Archaeologists have made a groundbreaking discovery in the hills outside Siena, Italy, unearthing 24 astonishing bronze statues that have been perfectly preserved for an astounding 2,300 years. This remarkable find is set to challenge and reshape our understanding of history.
During excavations at Roman-era baths near the modern town of San Casiano dei Bagni, the archaeologists stumbled upon the statues. Emerging from the mud, the statues were found alongside a collection of over 5,000 Roman coins made of bronze, silver, and even gold.
Dating back to the Republican period of the 200s BCE, these statues provide a glimpse into a time of significant transformation in Tuscany when the Romans were assimilating the Etruscan civilization that preceded them.

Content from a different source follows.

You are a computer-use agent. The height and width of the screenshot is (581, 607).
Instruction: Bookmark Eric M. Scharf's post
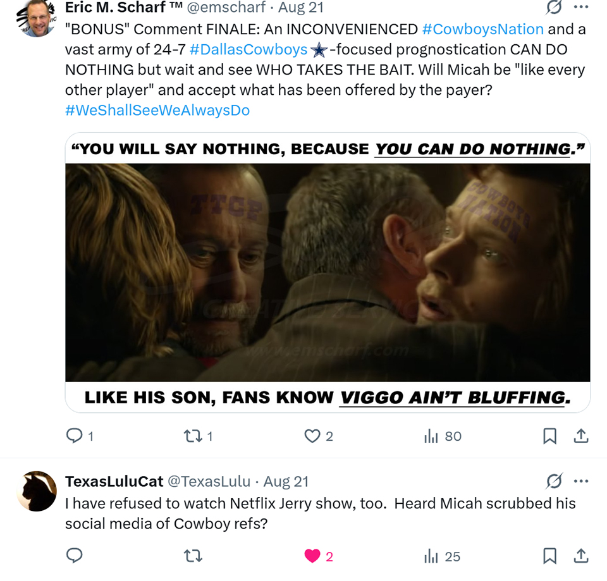coord(550,436)
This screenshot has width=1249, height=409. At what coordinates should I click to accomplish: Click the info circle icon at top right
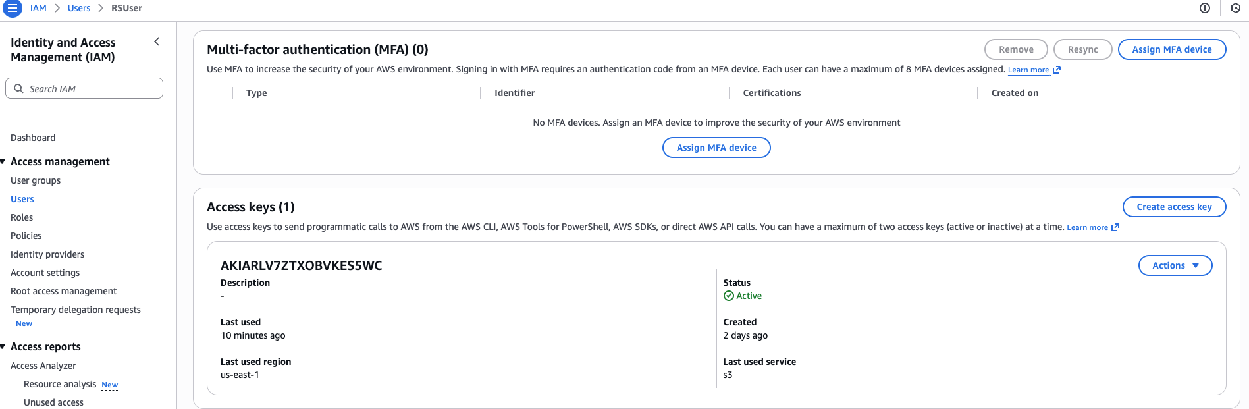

Led by Jacopo Tabolli, a historian at the University for Foreigners in Siena, the excavation team described the find as "without equal," emphasizing its status as the largest deposit of bronze statues from the Etruscan and Roman eras ever discovered in Italy. Most statues from this period are typically made of terracotta, making this collection even more extraordinary.
The statues depict various deities, including Apollo and Hygieia, a Greek goddess associated with health. In addition to their artistic value, the statues also bear inscriptions in both the Etruscan language and Latin, shedding light on the gods and important Etruscan families.
This remarkable discovery not only offers a cultural and touristic opportunity but also a chance for the town of San Casiano dei Bagni to flourish. Plans for a new museum and archaeo-park are underway, which will attract visitors from around the world.